Elasticsearch Status Red - Help Required

Hi Team,

After creating certain number of index in Elastic Search (ES), when I am trying to restart the server it is not able to recover earlier created indices.

Hence ES web URL shows Status is RED and its not running.

Earlier I changed the data directory and created the indices again, then it ran for few indices but now I am facing the same issue again.

Hence its very difficult to create all the indices again by changing the data directory.

Could you please help me here, if there is any way to resolve the issue without changing the data directory and without recreating the indices ?

Thanks & Regards
Uttam Maji

Can you please share your cluster details (How many nodes) , ES version and
also logs.

Hi Ravi,

Please find details below

  1. single node

  2. ES version 2.2.0

  3. ES Log file details

[87]: index [.marvel-es-2016.07.28], type [shards], id [4h43RPMqRNat2B_z5DKfTQ:sLjUqtgoQmSPmUca4bSgnA:agl_cb_sd-ade0-ab00_disk_space:2:p], message [NodeClosedException[node closed {Tyrannus}{sLjUqtgoQmSPmUca4bSgnA}{127.0.0.1}{127.0.0.1:9300}]]

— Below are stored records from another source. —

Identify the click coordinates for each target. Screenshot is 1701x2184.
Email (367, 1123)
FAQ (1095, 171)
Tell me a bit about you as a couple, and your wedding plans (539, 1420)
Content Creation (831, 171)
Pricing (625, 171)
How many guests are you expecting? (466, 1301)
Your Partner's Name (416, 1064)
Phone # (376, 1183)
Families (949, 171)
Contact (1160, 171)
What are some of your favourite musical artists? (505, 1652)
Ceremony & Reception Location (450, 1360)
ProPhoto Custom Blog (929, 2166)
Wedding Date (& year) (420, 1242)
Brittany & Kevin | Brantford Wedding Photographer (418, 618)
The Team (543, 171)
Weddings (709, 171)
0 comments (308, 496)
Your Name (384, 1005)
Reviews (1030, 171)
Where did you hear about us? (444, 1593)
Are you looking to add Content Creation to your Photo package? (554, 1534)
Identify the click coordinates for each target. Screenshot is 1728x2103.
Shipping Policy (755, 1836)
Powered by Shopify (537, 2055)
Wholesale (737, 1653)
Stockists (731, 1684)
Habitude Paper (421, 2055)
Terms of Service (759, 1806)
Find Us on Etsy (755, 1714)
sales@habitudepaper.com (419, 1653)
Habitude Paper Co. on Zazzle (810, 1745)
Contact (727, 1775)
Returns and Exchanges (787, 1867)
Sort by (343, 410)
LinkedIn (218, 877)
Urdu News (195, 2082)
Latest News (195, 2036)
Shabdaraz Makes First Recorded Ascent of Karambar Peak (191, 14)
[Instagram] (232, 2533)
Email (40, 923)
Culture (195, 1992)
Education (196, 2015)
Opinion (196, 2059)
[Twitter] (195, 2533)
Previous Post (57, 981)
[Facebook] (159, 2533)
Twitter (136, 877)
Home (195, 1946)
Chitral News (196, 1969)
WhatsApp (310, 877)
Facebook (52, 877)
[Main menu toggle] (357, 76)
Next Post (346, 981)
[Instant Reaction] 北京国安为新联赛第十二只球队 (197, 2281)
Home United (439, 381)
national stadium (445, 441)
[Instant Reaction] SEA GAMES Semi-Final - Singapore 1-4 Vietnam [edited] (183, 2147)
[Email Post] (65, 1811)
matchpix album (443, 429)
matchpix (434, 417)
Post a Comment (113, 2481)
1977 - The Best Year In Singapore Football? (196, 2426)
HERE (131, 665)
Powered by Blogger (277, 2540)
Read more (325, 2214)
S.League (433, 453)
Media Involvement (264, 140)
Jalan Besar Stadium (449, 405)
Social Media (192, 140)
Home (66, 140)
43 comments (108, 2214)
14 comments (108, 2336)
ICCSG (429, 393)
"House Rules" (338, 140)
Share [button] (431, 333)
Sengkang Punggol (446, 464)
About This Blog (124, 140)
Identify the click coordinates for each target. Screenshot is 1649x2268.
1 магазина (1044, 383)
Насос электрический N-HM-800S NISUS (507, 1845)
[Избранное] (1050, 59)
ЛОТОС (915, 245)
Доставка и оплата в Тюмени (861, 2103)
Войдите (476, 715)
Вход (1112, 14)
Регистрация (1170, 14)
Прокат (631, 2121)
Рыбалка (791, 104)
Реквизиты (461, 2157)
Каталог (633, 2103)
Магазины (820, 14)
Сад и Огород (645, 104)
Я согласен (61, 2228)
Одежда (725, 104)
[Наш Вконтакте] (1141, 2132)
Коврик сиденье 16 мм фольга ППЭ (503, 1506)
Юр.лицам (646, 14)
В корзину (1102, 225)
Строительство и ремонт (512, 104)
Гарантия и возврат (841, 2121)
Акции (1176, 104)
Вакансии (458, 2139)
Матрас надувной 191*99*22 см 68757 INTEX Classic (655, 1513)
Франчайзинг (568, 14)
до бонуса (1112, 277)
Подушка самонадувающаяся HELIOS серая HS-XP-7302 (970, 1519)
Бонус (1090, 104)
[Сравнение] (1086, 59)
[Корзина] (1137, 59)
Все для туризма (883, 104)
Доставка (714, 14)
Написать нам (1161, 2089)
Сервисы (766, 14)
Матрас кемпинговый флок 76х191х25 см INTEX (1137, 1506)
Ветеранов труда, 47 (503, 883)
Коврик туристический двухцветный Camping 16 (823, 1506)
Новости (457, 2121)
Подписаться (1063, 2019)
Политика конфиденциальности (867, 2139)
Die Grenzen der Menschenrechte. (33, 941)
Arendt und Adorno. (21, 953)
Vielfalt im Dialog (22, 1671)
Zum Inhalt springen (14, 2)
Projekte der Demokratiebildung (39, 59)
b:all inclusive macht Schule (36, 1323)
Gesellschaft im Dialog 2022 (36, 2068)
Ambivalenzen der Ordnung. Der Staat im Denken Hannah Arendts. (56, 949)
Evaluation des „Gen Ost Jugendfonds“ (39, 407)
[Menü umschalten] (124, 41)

Caused by: java.nio.file.FileSystemException: /installdir/ELK/elasticsearch-2.2.0/data1/elasticsearch/nodes/0/indices/agl_cb_sd-3461-1598_disk_space/4/translog/translog.ckp: Too many open files

[2016-07-28 04:45:29,056][WARN ][cluster.action.shard ] [Tyrannus] [cb_jpt2_disk_space][2] received shard failed for [cb_jpt2_disk_space][2], node[sLjUqtgoQmSPmUca4bSgnA], [P], v[33], s[INITIALIZING], a[id=8-MyaId0SmS7U7dXwka7aA], unassigned_info[[reason=ALLOCATION_FAILED], at[2016-07-28T08:45:28.781Z], details[failed recovery, failure IndexShardRecoveryException[failed to recovery from gateway]; nested: EngineCreationFailureException[failed to open reader on writer]; nested: FileSystemException[/installdir/ELK/elasticsearch-2.2.0/data1/elasticsearch/nodes/0/indices/cb_jpt2_disk_space/2/index/_a_Lucene50_0.tim: Too many open files]; ]], indexUUID [lJMKGd_wSFCW1b_WyZlRng], message [master {Tyrannus}{sLjUqtgoQmSPmUca4bSgnA}{127.0.0.1}{127.0.0.1:9300} marked shard as initializing, but shard is marked as failed, resend shard failure], failure [Unknown]

[2016-07-28 04:45:29,057][INFO ][node ] [Tyrannus] stopping ...
[2016-07-28 04:45:29,072][WARN ][cluster.action.shard ] [Tyrannus] [agl_cb_1598_jvm_status][1] received shard failed for [agl_cb_1598_jvm_status][1], node[sLjUqtgoQmSPmUca4bSgnA], [P], v[17], s[INITIALIZING], a[id=DAJ3npIsT2aZLodNNluo8w], unassigned_info[[reason=ALLOCATION_FAILED], at[2016-07-28T08:45:28.841Z], details[failed recovery, failure IndexShardRecoveryException[failed to recovery from gateway]; nested: EngineCreationFailureException[failed to open reader on writer]; nested: FileSystemException[/installdir/ELK/elasticsearch-2.2.0/data1/elasticsearch/nodes/0/indices/agl_cb_1598_jvm_status/1/index: Too many open files]; ]], indexUUID [wBy1o9P6SMiIi5lGx63izw], message [master {Tyrannus}{sLjUqtgoQmSPmUca4bSgnA}{127.0.0.1}{127.0.0.1:9300} marked shard as initializing, but shard is marked as failed, resend shard failure], failure [Unknown]
[2016-07-28 04:45:29,075][WARN ][indices.memory ] [Tyrannus] failed to set shard [agl_cb_sd-3461-1598_disk_space][4] index buffer to [4mb]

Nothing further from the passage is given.